Select the lines below containing the word "Expand".
◇ ◇ ◇ ◇
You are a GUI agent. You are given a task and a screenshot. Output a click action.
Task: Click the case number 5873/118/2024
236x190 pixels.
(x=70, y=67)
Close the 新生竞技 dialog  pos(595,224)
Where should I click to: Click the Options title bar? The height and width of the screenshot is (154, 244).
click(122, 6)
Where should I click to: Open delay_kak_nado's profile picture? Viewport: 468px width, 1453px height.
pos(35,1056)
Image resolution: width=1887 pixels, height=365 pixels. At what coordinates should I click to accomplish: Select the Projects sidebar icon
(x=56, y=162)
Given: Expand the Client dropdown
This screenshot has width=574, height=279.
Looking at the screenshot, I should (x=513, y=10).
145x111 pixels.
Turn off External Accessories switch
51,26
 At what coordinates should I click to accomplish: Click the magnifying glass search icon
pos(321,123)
◇ ◇ ◇ ◇
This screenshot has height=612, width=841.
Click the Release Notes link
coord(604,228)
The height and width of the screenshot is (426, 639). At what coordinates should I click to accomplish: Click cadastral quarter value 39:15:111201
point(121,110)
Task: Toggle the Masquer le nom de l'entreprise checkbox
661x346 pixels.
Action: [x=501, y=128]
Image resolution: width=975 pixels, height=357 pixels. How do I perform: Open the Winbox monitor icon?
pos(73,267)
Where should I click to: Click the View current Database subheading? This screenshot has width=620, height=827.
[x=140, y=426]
◇ ◇ ◇ ◇
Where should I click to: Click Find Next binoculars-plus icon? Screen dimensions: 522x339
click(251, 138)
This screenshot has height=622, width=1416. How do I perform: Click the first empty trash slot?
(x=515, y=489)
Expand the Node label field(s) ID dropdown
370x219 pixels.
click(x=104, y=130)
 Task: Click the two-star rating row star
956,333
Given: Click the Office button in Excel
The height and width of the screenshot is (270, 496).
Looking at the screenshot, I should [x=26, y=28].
◇ ◇ ◇ ◇
▶ [TASK RESULT]
Given: Expand the Client dropdown
Expand the Node label field(s) ID dropdown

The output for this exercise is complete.